Interstate 481 is the most significant barrier to connecting Syracuse to Erie Canal State Park - by definition this also makes it the most enticing opportunity. Bridging over the highway would invariably require an on-grade crossing for pedestrians, cyclists, and horseback riders at Butternut Drive. A bridge would be costly, require maintenance, and incur weight restrictions limiting the people and fauna that could cross the bridge. An underpass would create a new type of space in the park - a dramatic gateway that follows the exact path of the former canal, seamlessly joining Erie Canal State Park with a new Park at Towpath Road and Erie Boulevard. As a cut in the landscape connected to the ground it would create new habitats for various flora and fauna that live in the Erie Canal State Park. Bog Turtles, Ducks, Herons, Hummingbirds, Frogs, Salamanders, and Bats (important pollinators) would have a safe and quiet crossing and spill- over into the parks on either side of the Interstate. Gently sloping paths and large light wells in the medians of the highway would create dramatic daylighting conditions for people walking or riding through the living underpass. As a cut in the ground below Interstate 481, the underpass follows the exact path of the former canal providing a safe and quiet space for people, flora, and fauna to migrate.
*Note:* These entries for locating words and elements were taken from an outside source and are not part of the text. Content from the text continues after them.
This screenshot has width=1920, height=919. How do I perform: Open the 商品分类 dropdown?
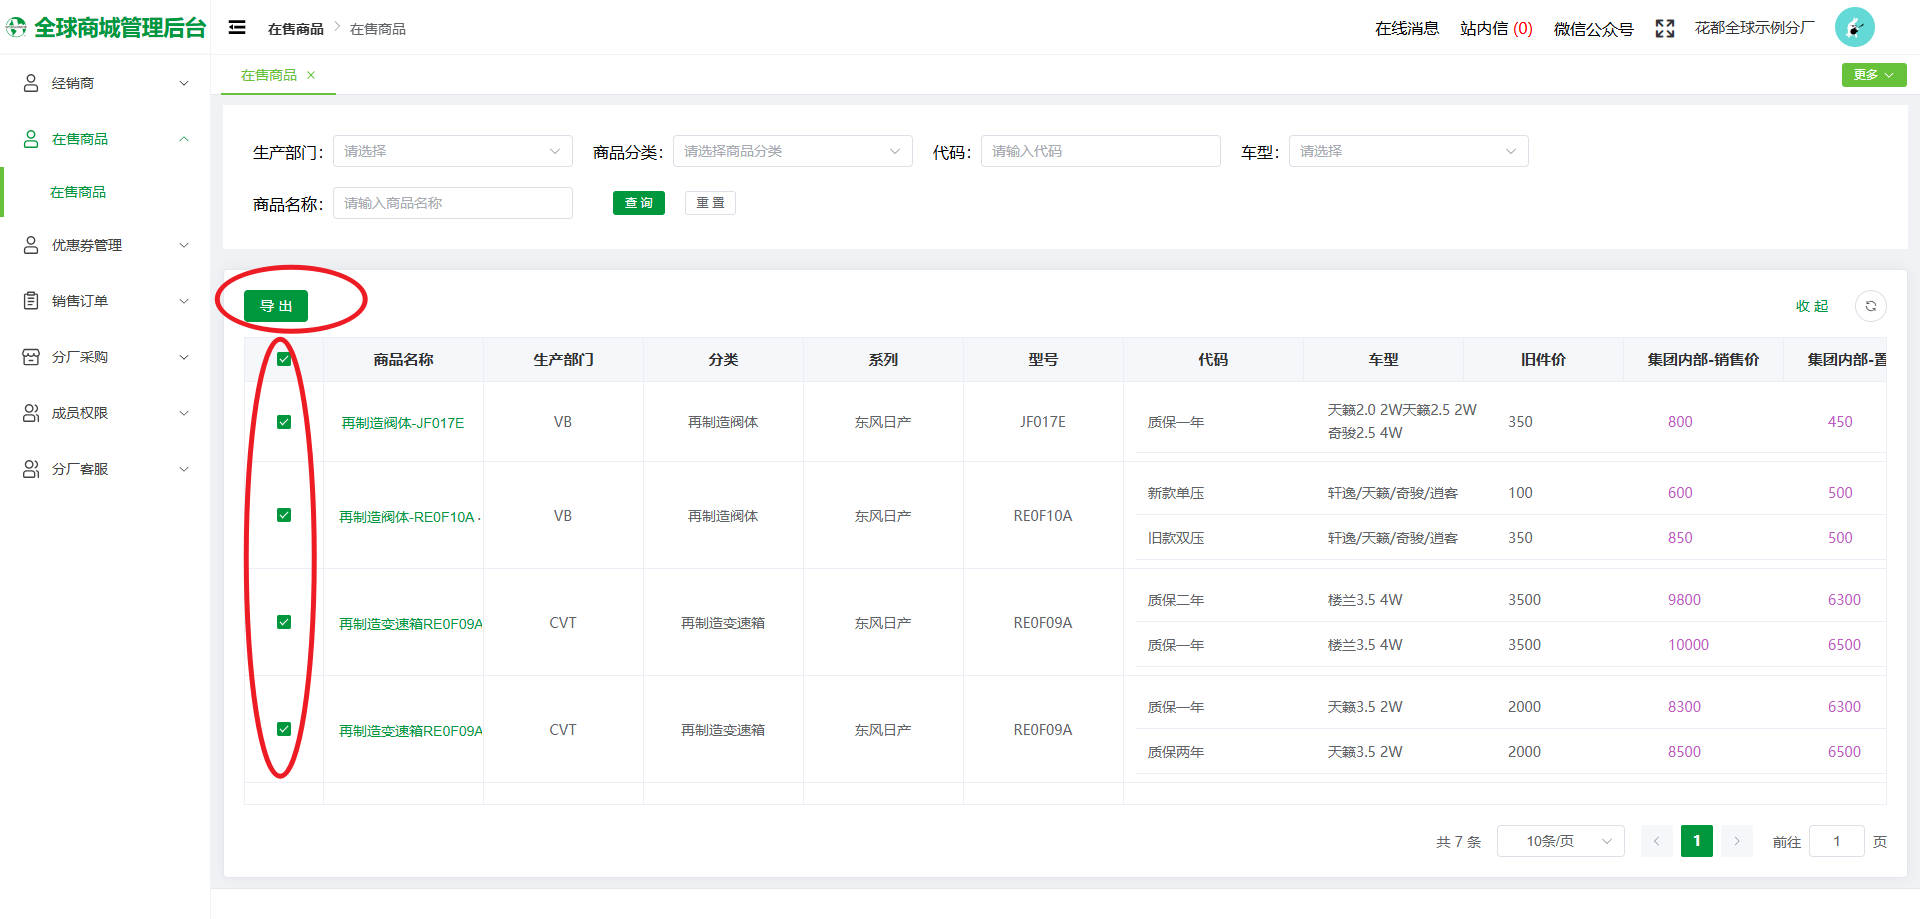(792, 151)
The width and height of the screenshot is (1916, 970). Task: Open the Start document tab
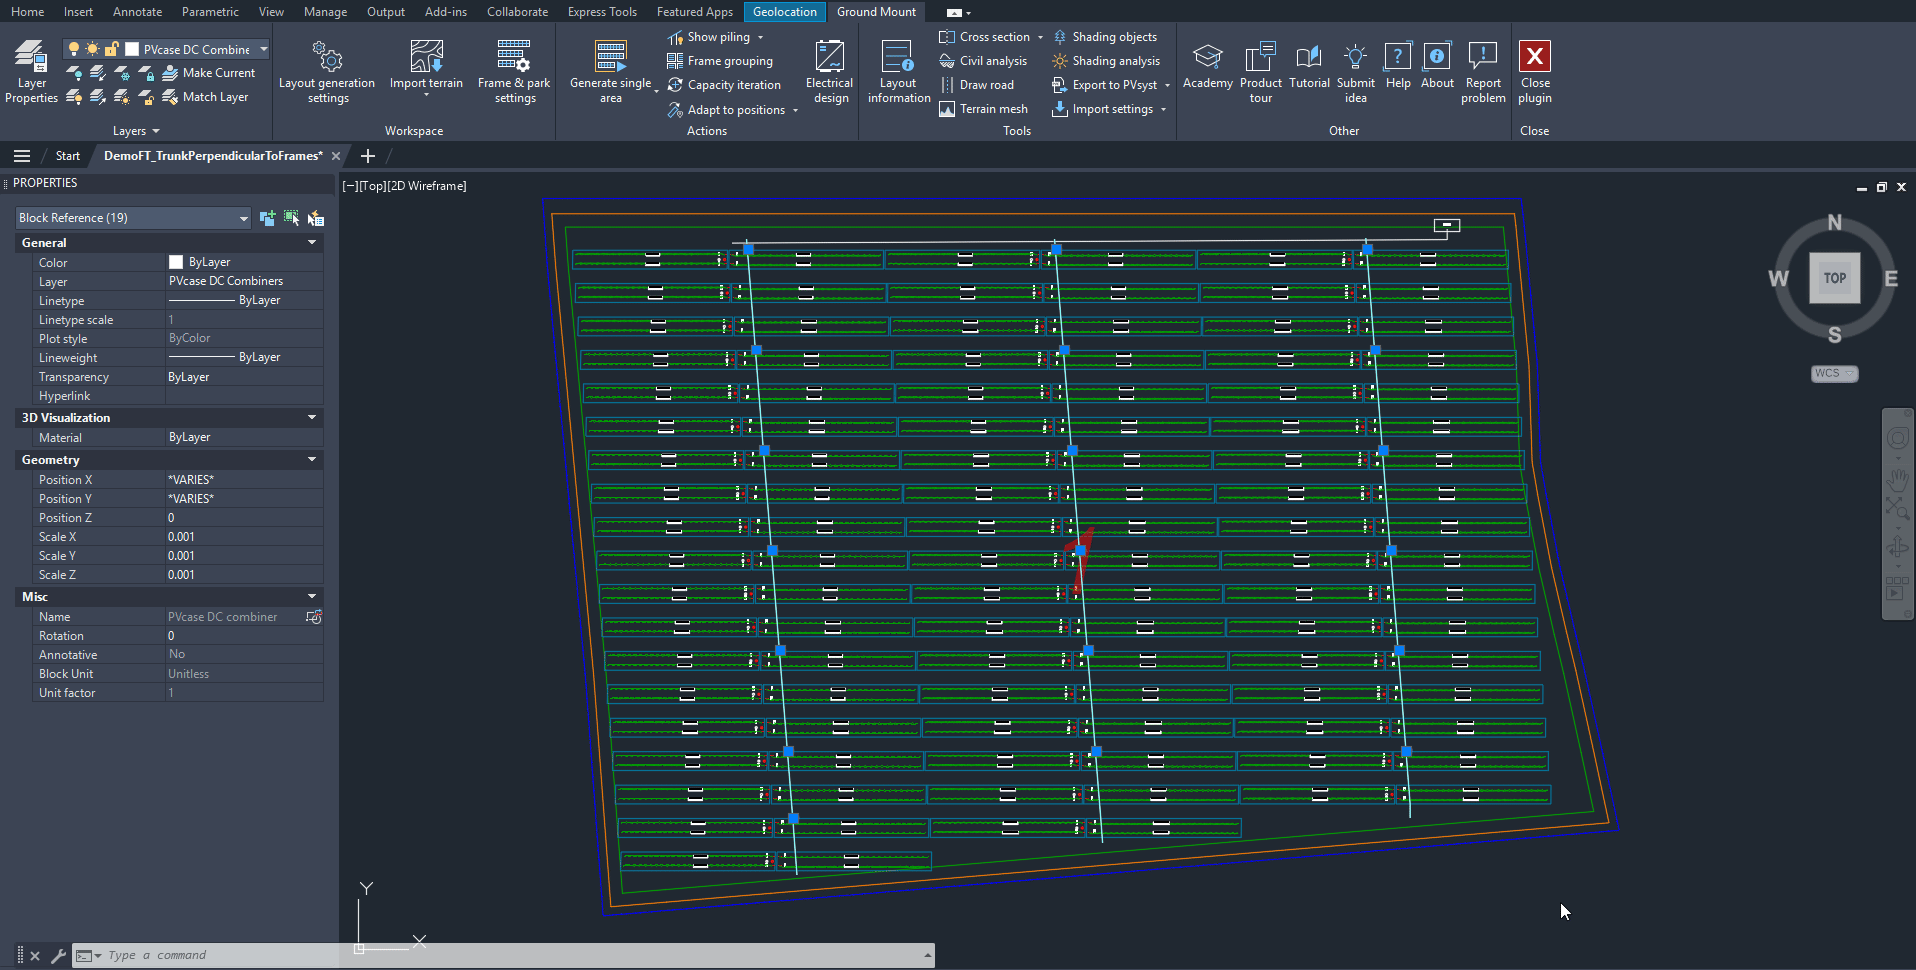click(x=68, y=156)
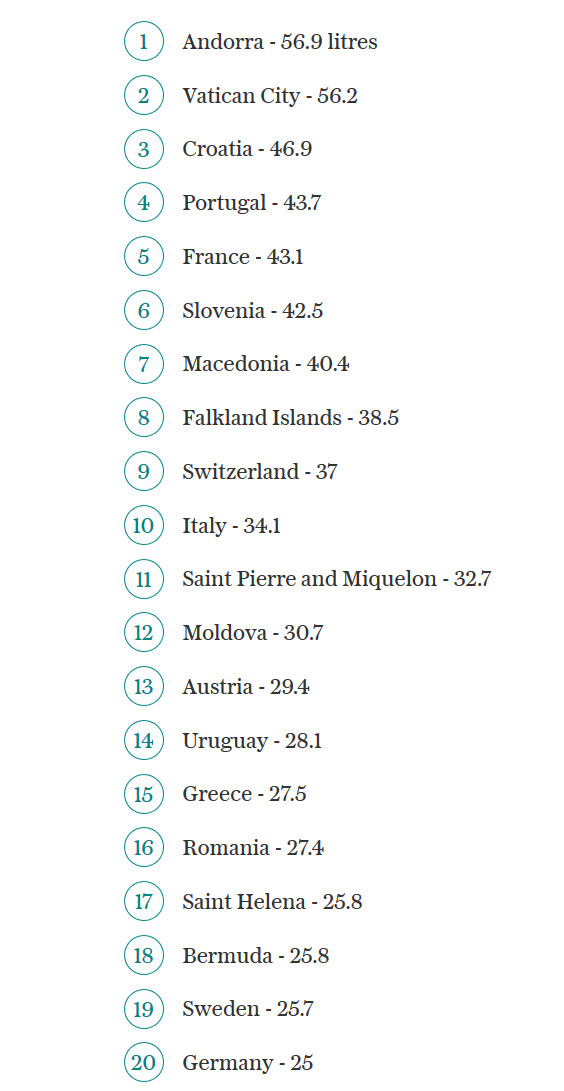This screenshot has height=1091, width=564.
Task: Click the circled number 1 badge
Action: tap(144, 42)
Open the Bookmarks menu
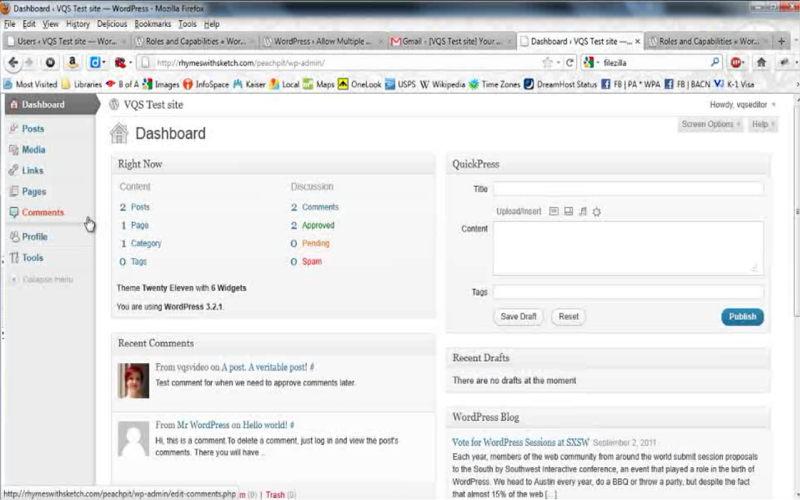 (x=153, y=24)
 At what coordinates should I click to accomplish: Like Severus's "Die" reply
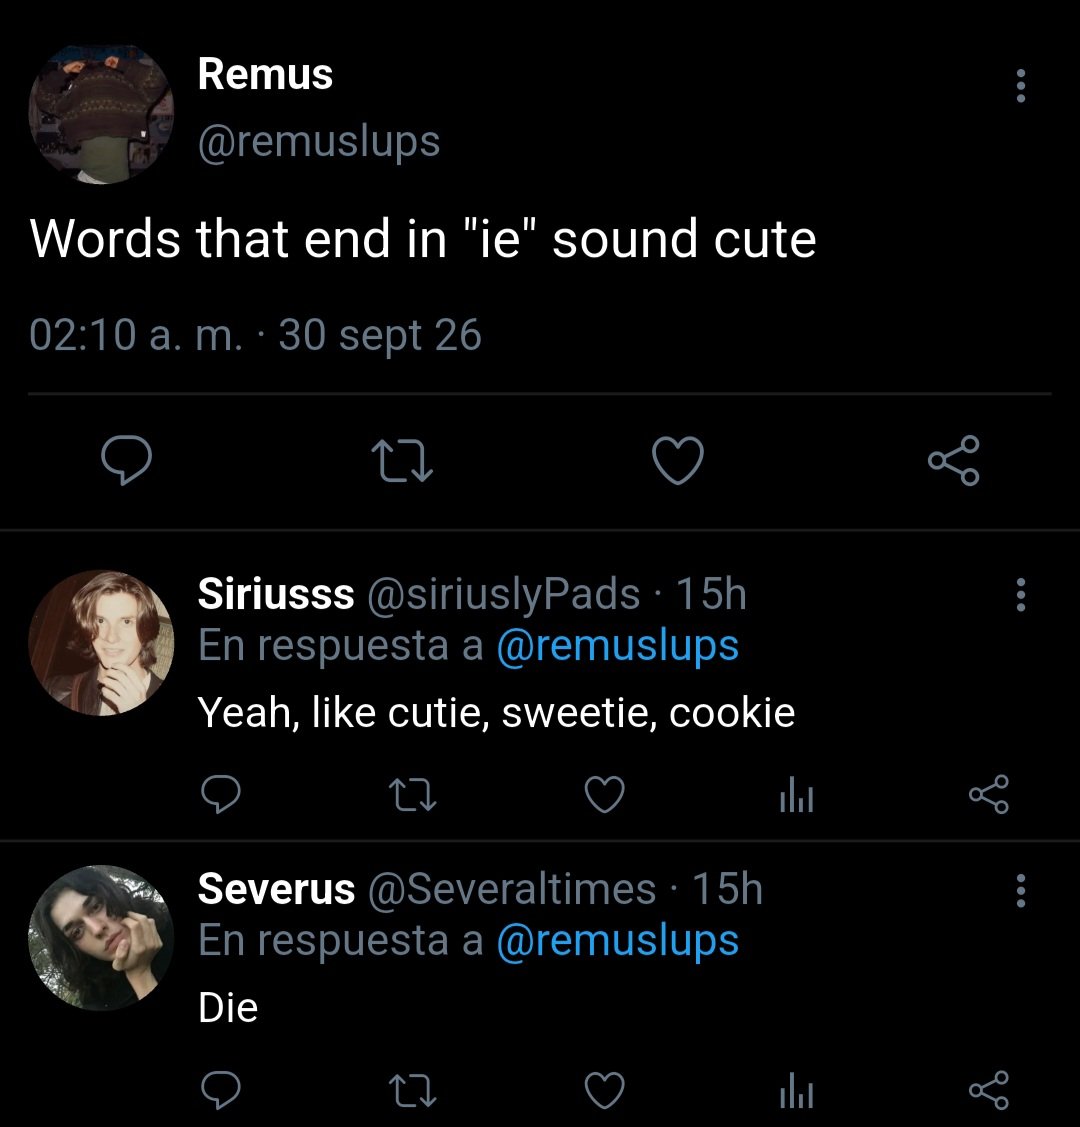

The tops of trees would eventually protrude from the openings in the underpass providing a kind of passive signage indicating the presence of the park connector running below the interstate.
INVERSE WILDLIFE BLIND
The branch site contains the largest wetland along the former Erie Canal Path. The former canal lies somewhere below, now completely subsumed by this wetland. As a part of the Cut and Spill[over] master plan it is as though the spillover already occurred. In order to connect the site to its surroundings a depression is made that allows for a gradual pedestrian ramping under Bridge Street which receives heavy traffic from Interstate 690. The path way is literally cut through the wetland forming a depressed wildlife viewing area. The lower perspective across the water allows for a more direct experience with the flora and fauna of the site. Water flows over the edges of the cut to expose the water and create additional flow and aeration for aquatic fauna. While people are viewing their environment, there may also be occasions where the relationship between the traditional observer (human) and observed (fauna) invert -the wildlife may also be watching us; bringing into question our anthropocentric world view. Cattail and mugwort plant species are grown in the areas adjacent to Towpath road and the big box retail to absorb heavy metal pollutants and toxins from road runoff.